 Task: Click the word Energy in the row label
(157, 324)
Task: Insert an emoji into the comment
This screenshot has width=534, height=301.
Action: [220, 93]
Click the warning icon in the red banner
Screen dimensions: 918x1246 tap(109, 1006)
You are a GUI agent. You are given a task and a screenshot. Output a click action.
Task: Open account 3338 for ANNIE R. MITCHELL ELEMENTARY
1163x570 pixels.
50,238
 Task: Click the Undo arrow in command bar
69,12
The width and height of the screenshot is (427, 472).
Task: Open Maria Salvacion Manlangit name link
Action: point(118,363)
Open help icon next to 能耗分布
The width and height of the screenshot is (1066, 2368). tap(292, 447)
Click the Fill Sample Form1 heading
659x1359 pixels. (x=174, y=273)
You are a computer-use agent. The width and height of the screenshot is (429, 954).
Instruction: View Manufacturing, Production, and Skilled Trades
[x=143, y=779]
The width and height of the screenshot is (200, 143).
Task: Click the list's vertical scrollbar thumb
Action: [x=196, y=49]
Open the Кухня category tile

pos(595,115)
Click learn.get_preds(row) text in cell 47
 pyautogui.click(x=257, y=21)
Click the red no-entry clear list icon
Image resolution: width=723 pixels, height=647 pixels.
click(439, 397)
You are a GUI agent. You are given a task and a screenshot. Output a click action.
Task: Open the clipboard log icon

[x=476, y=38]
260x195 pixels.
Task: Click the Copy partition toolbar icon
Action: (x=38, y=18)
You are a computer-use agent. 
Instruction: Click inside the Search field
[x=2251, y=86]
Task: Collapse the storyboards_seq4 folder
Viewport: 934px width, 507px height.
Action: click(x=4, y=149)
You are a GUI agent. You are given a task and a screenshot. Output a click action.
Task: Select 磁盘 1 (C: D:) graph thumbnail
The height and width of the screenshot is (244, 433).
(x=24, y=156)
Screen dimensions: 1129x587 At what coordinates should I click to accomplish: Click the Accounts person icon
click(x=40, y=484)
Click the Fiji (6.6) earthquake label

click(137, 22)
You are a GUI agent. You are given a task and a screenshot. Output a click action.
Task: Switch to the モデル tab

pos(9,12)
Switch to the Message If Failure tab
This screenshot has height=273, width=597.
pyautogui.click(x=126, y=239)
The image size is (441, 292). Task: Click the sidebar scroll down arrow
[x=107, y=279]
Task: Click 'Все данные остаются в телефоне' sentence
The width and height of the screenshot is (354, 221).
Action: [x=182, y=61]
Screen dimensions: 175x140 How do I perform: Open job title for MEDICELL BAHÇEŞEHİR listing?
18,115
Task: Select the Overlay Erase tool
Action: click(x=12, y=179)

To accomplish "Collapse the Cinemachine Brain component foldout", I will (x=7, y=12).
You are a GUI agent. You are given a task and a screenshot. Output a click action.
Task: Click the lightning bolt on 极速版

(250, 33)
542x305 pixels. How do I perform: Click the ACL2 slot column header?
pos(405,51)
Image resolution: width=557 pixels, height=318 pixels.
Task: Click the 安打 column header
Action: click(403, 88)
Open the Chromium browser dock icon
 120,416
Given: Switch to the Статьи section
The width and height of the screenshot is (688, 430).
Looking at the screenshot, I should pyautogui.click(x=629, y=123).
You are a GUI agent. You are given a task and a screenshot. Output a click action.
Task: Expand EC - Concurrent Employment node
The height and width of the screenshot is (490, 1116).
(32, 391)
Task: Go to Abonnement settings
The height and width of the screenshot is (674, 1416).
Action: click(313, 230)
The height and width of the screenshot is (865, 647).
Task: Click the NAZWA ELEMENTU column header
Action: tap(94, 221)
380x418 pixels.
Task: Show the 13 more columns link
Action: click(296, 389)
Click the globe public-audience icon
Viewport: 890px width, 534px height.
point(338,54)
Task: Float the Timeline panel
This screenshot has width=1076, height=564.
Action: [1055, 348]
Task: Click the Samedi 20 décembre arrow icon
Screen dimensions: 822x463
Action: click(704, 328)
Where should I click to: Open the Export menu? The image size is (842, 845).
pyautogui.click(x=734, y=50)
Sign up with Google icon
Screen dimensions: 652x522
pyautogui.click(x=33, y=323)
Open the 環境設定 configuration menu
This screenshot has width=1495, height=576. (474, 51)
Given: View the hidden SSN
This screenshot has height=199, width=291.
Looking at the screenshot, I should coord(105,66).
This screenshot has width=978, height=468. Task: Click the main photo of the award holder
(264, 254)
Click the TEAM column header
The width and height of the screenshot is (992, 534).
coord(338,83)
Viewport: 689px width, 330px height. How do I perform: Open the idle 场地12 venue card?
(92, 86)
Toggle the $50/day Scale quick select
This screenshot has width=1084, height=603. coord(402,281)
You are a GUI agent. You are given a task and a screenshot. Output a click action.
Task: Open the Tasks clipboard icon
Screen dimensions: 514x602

------

• Task to complete
The lines that contain the word "Collapse" are wanted; copy each of them from the records.

• Your solution
Task: Collapse the storyboards_seq4 folder
To accomplish "Collapse the Cinemachine Brain component foldout", I will (x=7, y=12).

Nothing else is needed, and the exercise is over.